Freedom Mortgage originations grow despite industry pullback

Smaller lenders steal more market share

Mount Laurel, New Jersey-based Freedom Mortgage, a full-service mortgage lender licensed in all 50 states, funded more than $2 billion in residential mortgages in June 2014, while many of the industry's larger financial firms' originations contract.   

Back in July 2012, the company achieved monthly volume of $1 billion in funded loans for the first time. Roughly half of the $2 billion volume was funded by its Structured Products Group, the company’s correspondent lending division.

“We set out to expand the footprint of our Structured Products Group, and in the past year, that’s exactly what we did,” said Stanley Middleman, CEO of Freedom Mortgage. “The tireless work of the Structured Products Group’s highly professional staff has captured significant market share and increased their volume five-fold. We’re especially proud of the $1 billion funded by this group, because it means we have successfully broadened our reach to help even more homeowners.”
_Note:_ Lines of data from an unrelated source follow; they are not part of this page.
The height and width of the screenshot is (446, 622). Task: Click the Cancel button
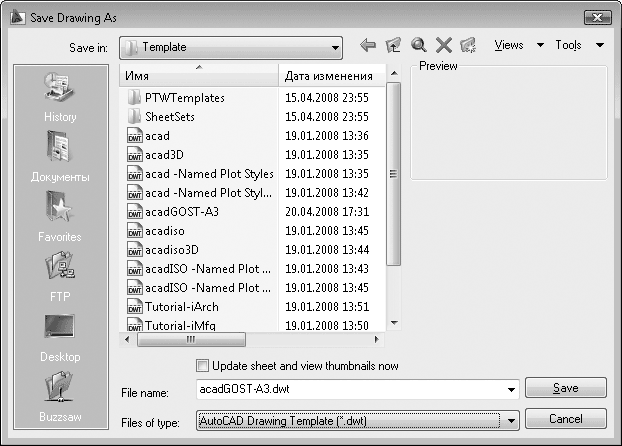(565, 418)
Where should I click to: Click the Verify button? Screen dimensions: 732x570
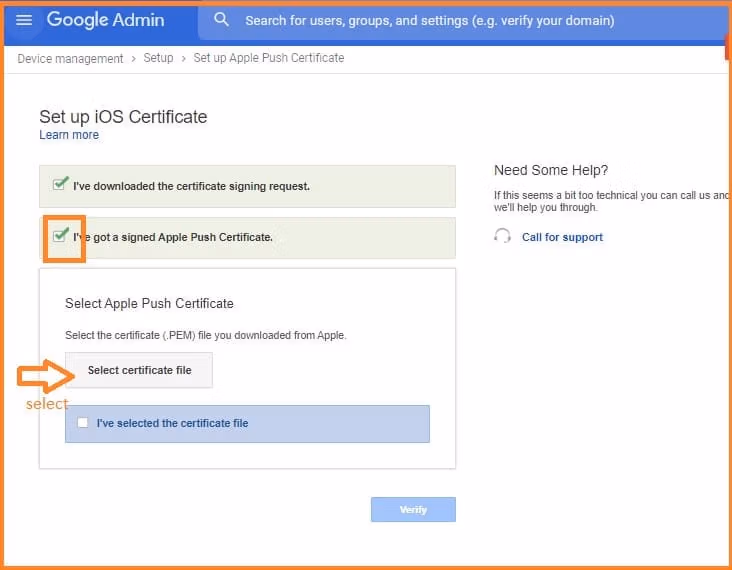click(x=413, y=509)
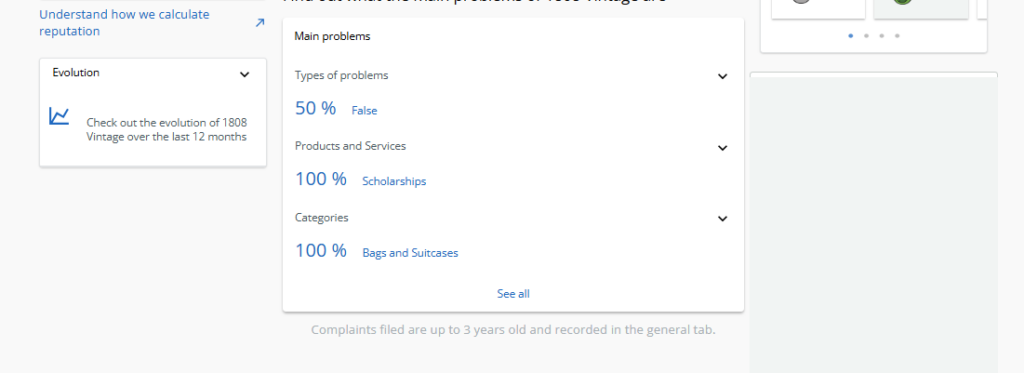Select the fourth carousel dot
Screen dimensions: 1024x373
pos(897,36)
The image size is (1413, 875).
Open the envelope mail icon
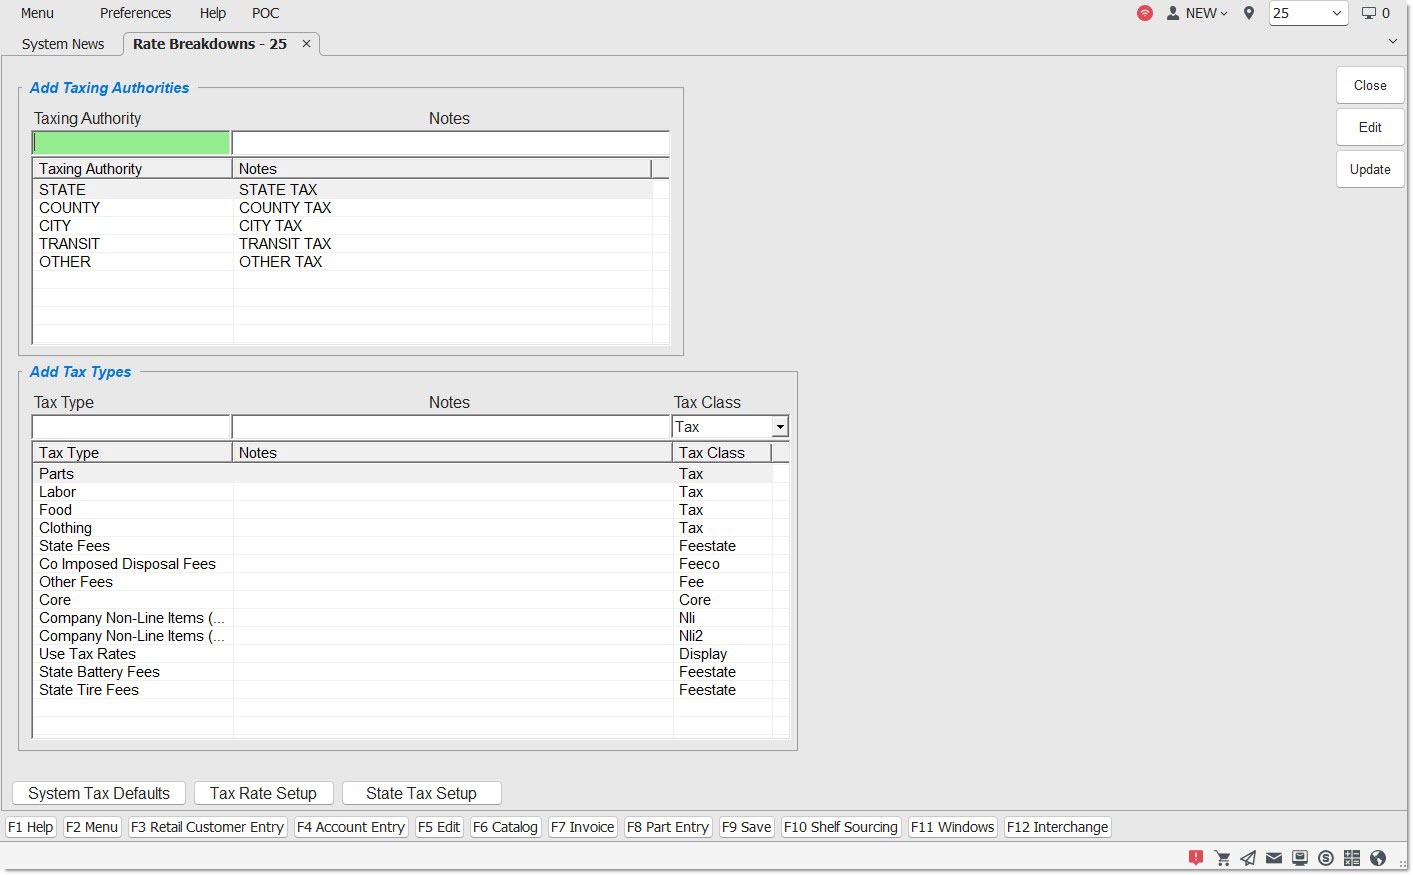coord(1274,858)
However, as second-quarter earnings continued to be released, origination results are not doing as well among mega banks.

The problem: “These guys continue to lose market share to the smaller guys because the smaller guys are able to take more risk and the bigger guys keep giving cookie cutter mortgages,” Miller said. 

JPMorgan Chase's (JPM) second-quarter mortgage originations came in at $16.8 billion, down 66% from the prior year and 1% from the prior quarter.

And while Wells Fargo's (WFC) second-quarter results were better, executives were less than thrilled about the origination results.  

“The gain-on-sale was at the low end of the range, which is how we thought it would be on investor day. Originations were less than what we originally anticipated. We are glad the results are good, but we might have imagined a little bit more going into the year,” Wells Fargo CEO John Stumpf said.

Wells Fargo originations in the second quarter increased 30.6% from $36 billion in the previous quarter to $47 billion, with gain on sale revenue up $116 million.

Street projections for 2014’s origination total were somewhere in the neighborhood of $1.1 to $1.2 trillion, but now FBR Capital Markets is forecasting that originations will only reach $989 billion in 2014.

“We think the next couple quarters could be challenging for mortgage companies,” FBR analysts Paul Miller, Thomas LeTrent and Jessica Levi-Ribner said in an industry update. “In order for the purchase market to experience a true recovery and outpace the decline in refinancings, we believe that banks will need to go down the credit spectrum and lend to lower-FICO borrowers.”

Meanwhile, Freedom Mortgage also successfully launched its in-house servicing operation July 15 and is now servicing  all newly originated loans.